Work instruction: The answer must reproduce every record exactly, with all pictures omitted.

Data under study:
#####

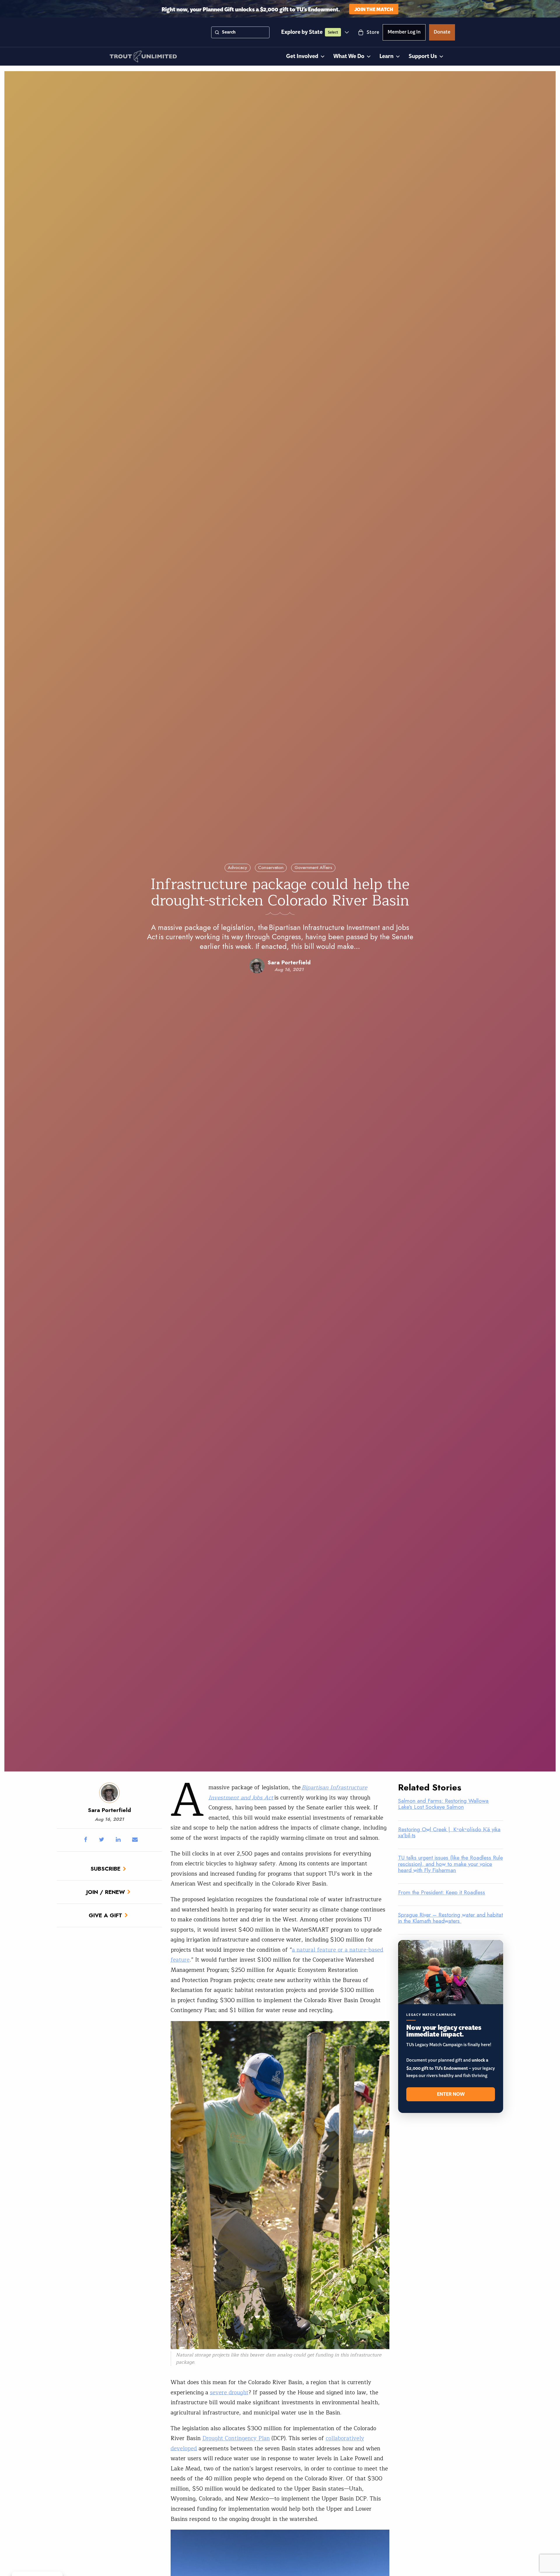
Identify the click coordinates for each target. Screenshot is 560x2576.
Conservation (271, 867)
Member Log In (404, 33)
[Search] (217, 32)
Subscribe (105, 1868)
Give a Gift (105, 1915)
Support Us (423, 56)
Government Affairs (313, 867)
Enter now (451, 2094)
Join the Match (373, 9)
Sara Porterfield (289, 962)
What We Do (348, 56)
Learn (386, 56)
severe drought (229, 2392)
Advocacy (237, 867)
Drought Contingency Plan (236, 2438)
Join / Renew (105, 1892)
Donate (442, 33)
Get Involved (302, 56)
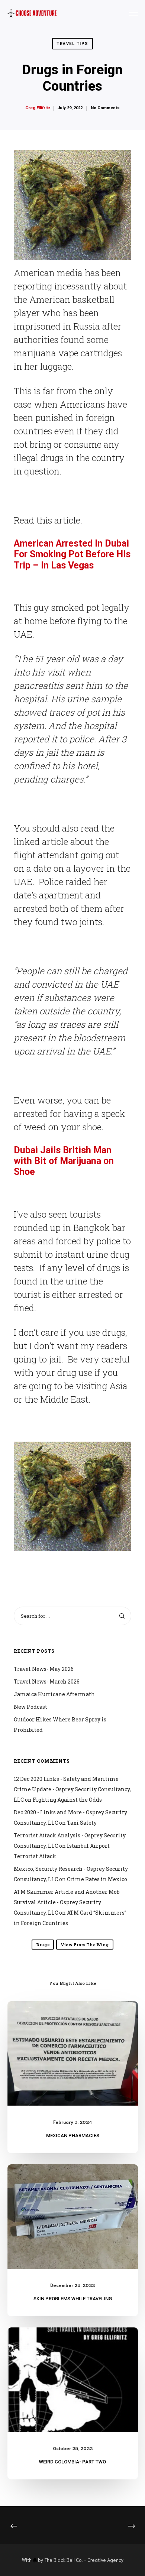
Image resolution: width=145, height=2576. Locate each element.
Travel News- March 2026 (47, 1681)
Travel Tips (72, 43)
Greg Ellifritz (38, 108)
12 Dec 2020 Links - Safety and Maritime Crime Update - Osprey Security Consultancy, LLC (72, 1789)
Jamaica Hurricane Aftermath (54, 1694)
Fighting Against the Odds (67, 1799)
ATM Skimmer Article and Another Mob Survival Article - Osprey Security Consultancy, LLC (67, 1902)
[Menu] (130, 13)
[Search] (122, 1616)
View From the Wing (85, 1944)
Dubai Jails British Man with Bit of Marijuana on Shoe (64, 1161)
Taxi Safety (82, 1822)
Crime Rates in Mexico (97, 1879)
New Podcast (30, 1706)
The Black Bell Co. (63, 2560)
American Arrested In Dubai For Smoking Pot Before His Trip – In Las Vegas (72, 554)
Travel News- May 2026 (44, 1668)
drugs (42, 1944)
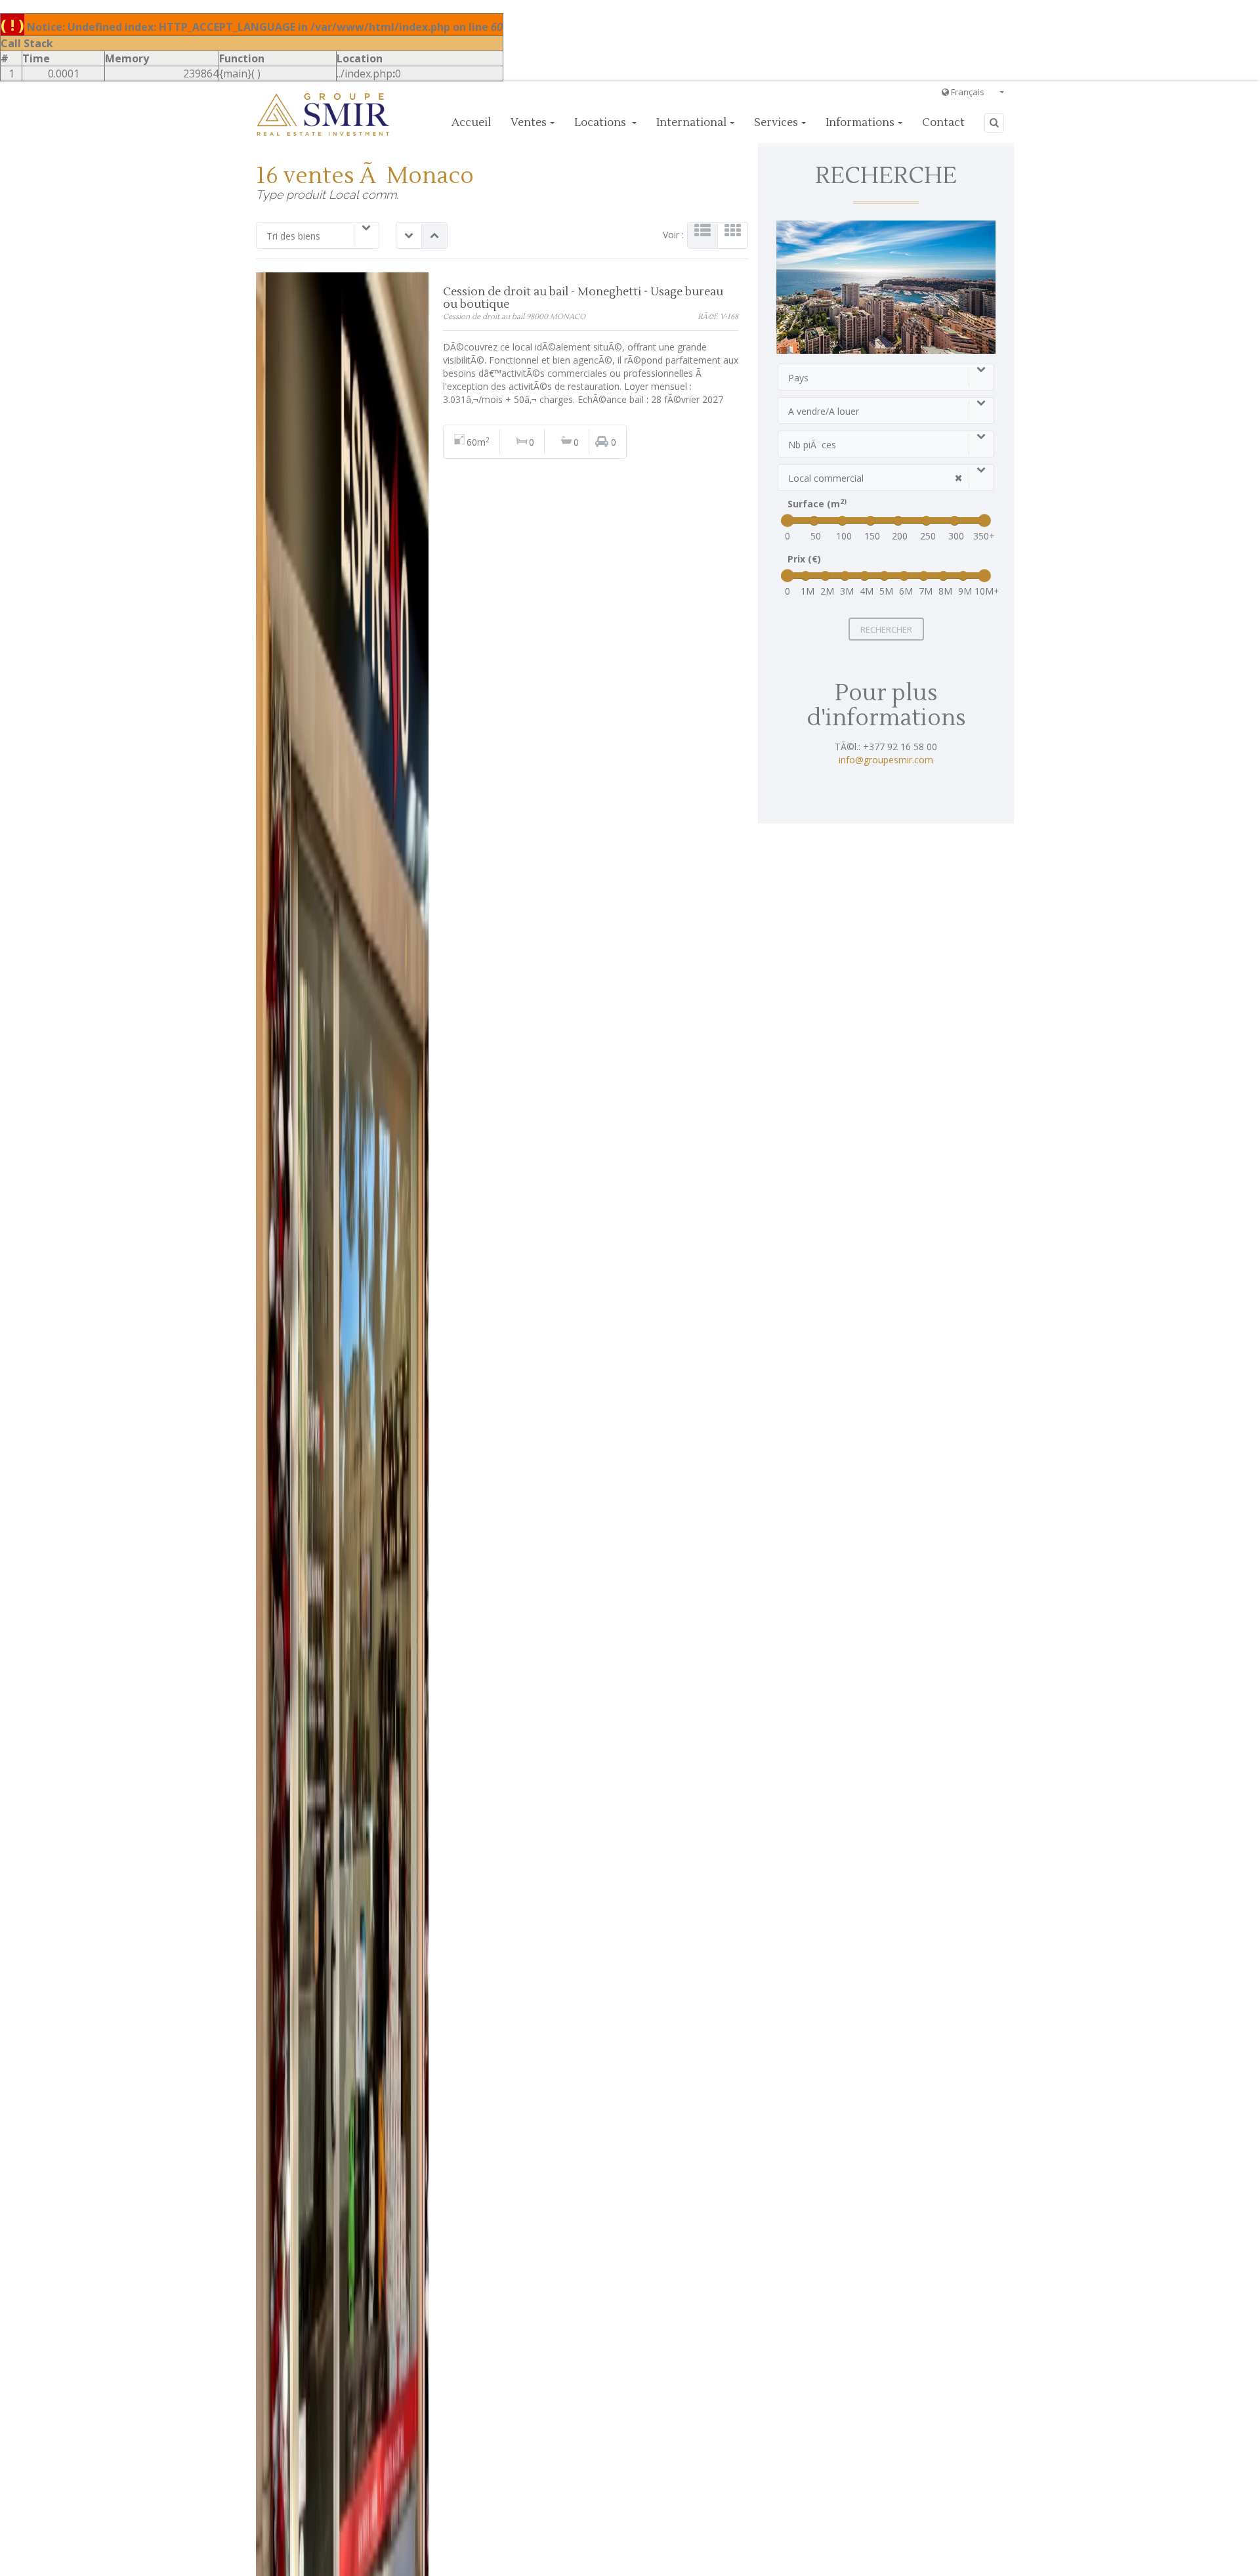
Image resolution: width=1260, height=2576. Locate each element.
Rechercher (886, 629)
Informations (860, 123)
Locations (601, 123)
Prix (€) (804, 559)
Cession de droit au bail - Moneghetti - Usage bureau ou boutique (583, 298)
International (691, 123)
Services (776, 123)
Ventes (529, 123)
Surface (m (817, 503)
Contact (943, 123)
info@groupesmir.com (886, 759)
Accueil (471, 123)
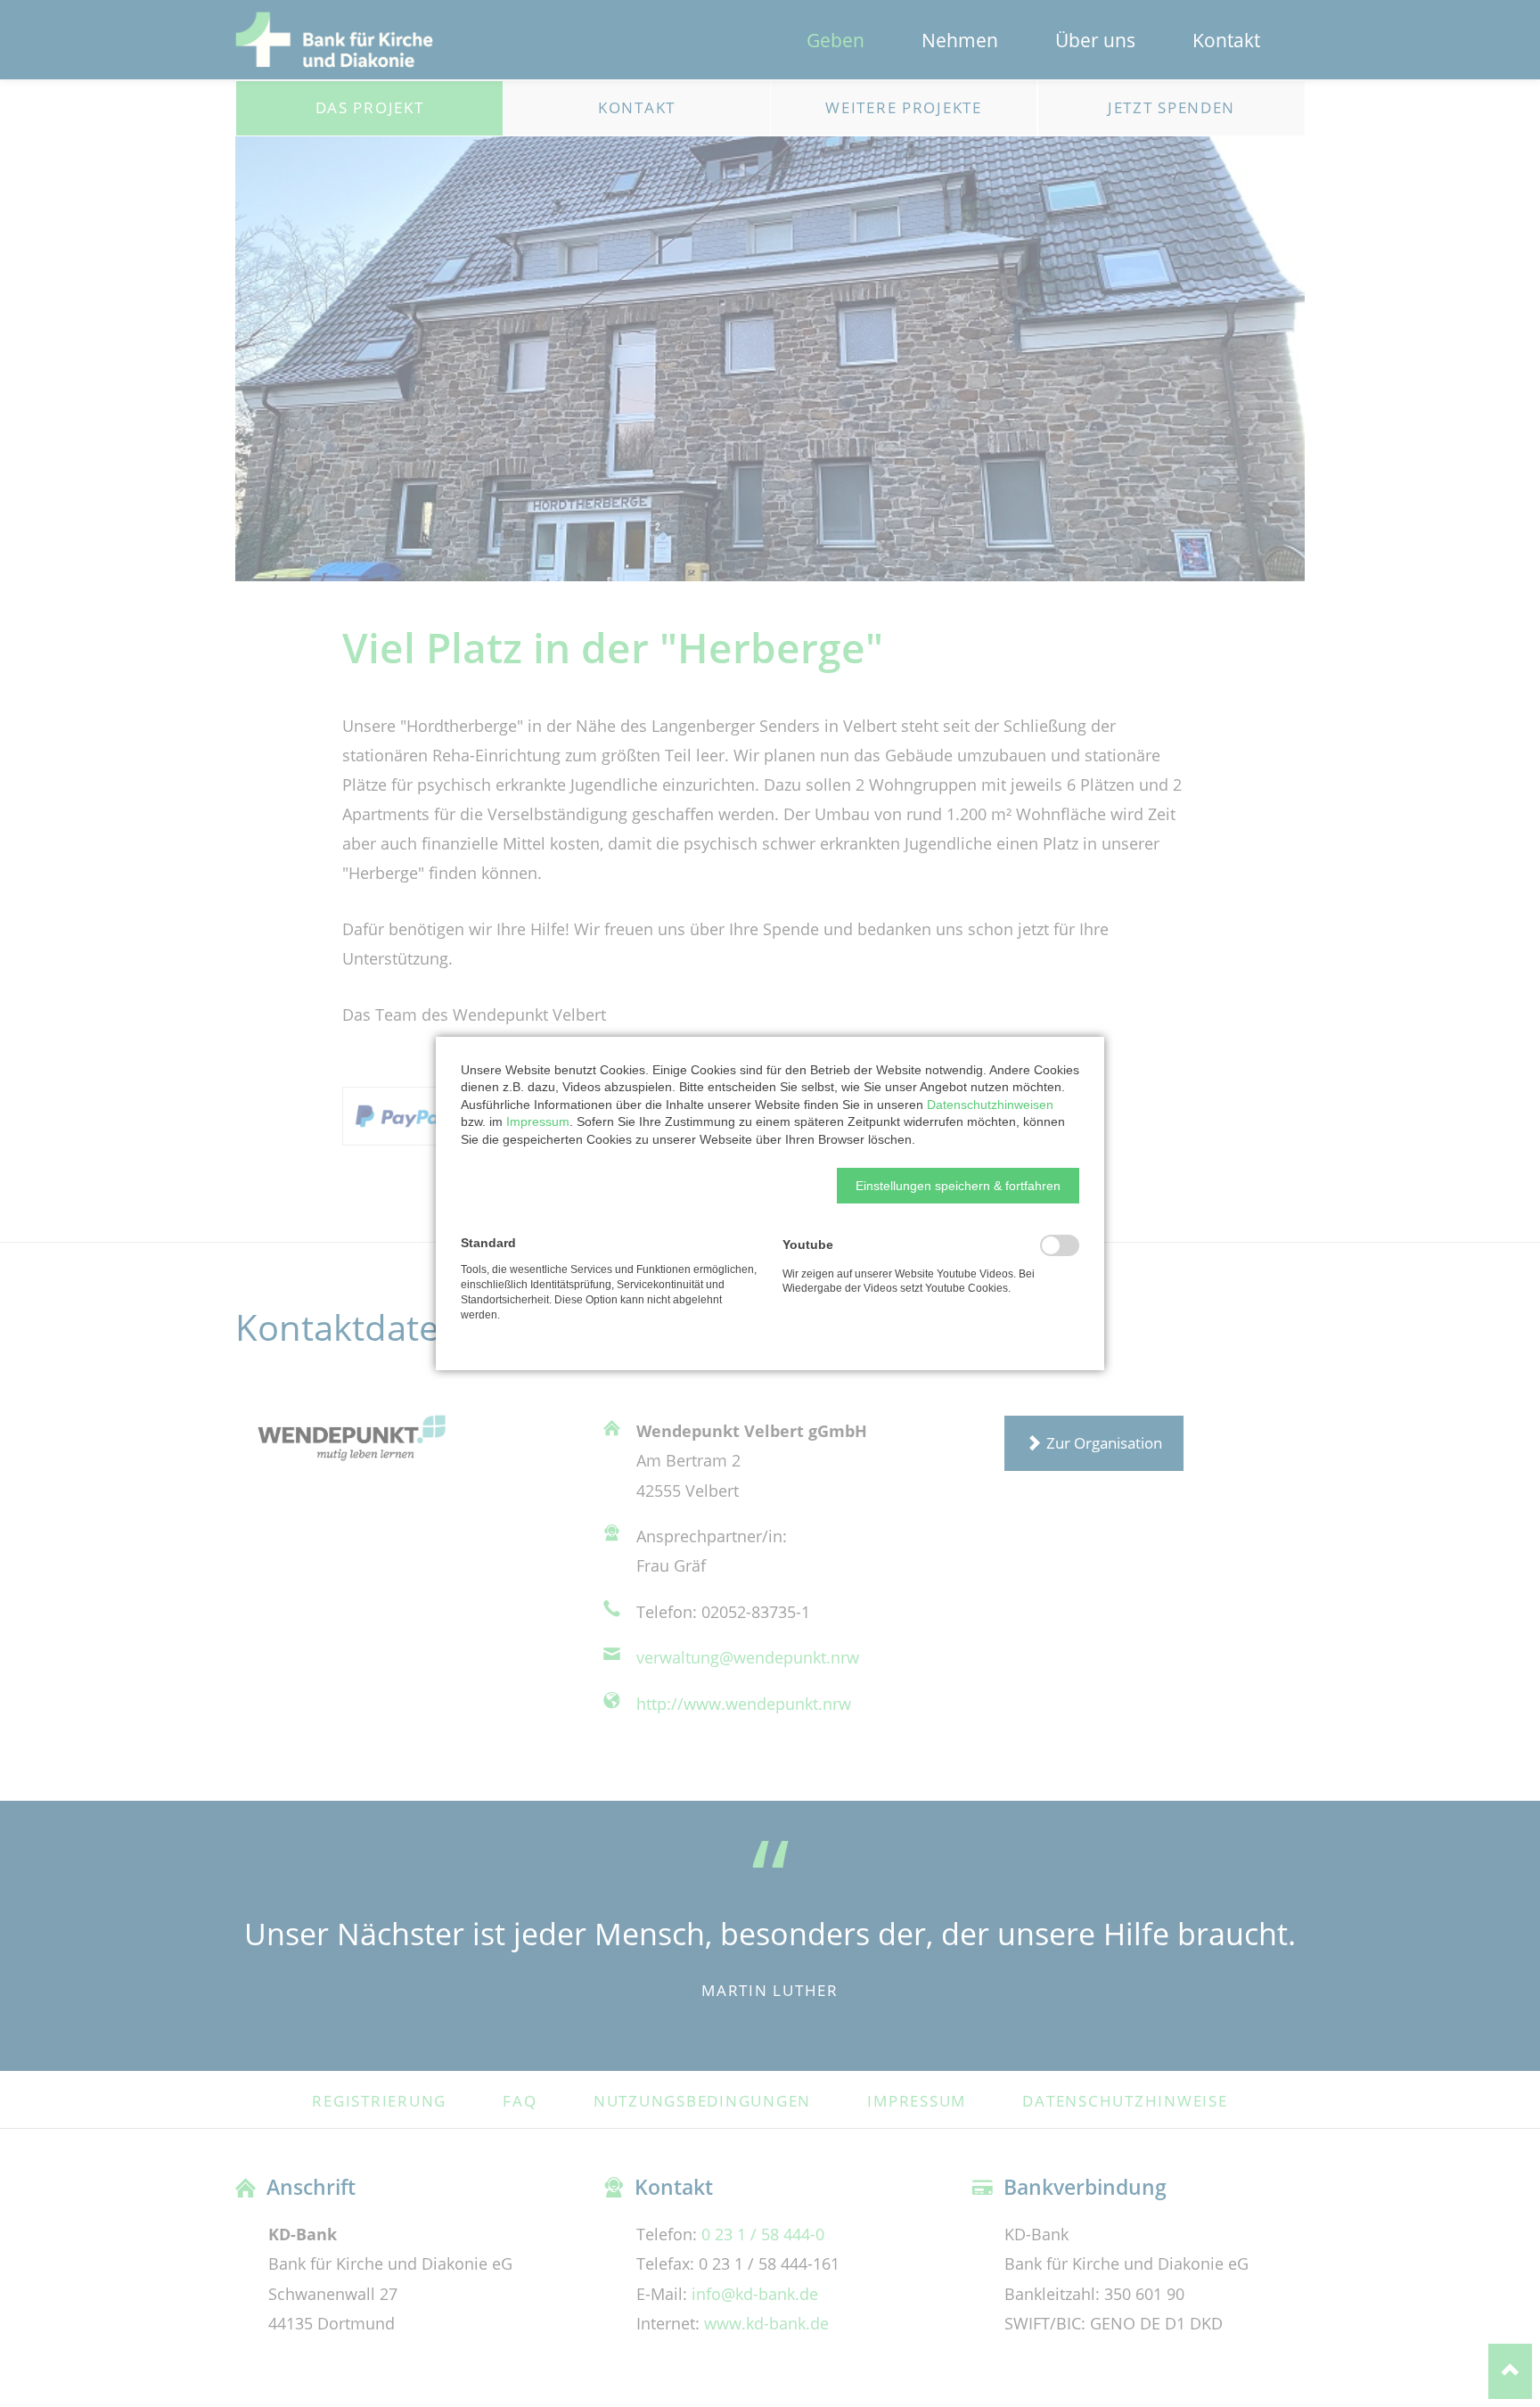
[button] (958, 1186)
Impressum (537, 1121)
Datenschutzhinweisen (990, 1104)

#####

Exercise solution:
Identify the click coordinates for each target. Screenshot is 560x2576.
Conservation (271, 867)
Member Log In (404, 33)
[Search] (217, 32)
Subscribe (105, 1868)
Give a Gift (105, 1915)
Support Us (423, 56)
Government Affairs (313, 867)
Enter now (451, 2094)
Join the Match (373, 9)
Sara Porterfield (289, 962)
What We Do (348, 56)
Learn (386, 56)
severe drought (229, 2392)
Advocacy (237, 867)
Drought Contingency Plan (236, 2438)
Join / Renew (105, 1892)
Donate (442, 33)
Get Involved (302, 56)
Image resolution: width=145, height=2576. Locate each element.
Travel News- March 2026 (47, 1681)
Travel Tips (72, 43)
Greg Ellifritz (38, 108)
12 Dec 2020 Links - Safety and Maritime Crime Update - Osprey Security Consultancy, LLC (72, 1789)
Jamaica Hurricane Aftermath (54, 1694)
Fighting Against the Odds (67, 1799)
ATM Skimmer Article and Another Mob Survival Article - Osprey Security Consultancy, LLC (67, 1902)
[Menu] (130, 13)
[Search] (122, 1616)
View From the Wing (85, 1944)
Dubai Jails British Man with Bit of Marijuana on Shoe (64, 1161)
Taxi Safety (82, 1822)
Crime Rates in Mexico (97, 1879)
New Podcast (30, 1706)
The Black Bell Co. (63, 2560)
American Arrested In Dubai For Smoking Pot Before His Trip – In Las Vegas (72, 554)
Travel News- May 2026 (44, 1668)
drugs (42, 1944)
Image resolution: width=1260, height=2576. Locate each element.
Rechercher (886, 629)
Informations (860, 123)
Locations (601, 123)
Prix (€) (804, 559)
Cession de droit au bail - Moneghetti - Usage bureau ou boutique (583, 298)
International (691, 123)
Services (776, 123)
Ventes (529, 123)
Surface (m (817, 503)
Contact (943, 123)
info@groupesmir.com (886, 759)
Accueil (471, 123)
[button] (958, 1186)
Impressum (537, 1121)
Datenschutzhinweisen (990, 1104)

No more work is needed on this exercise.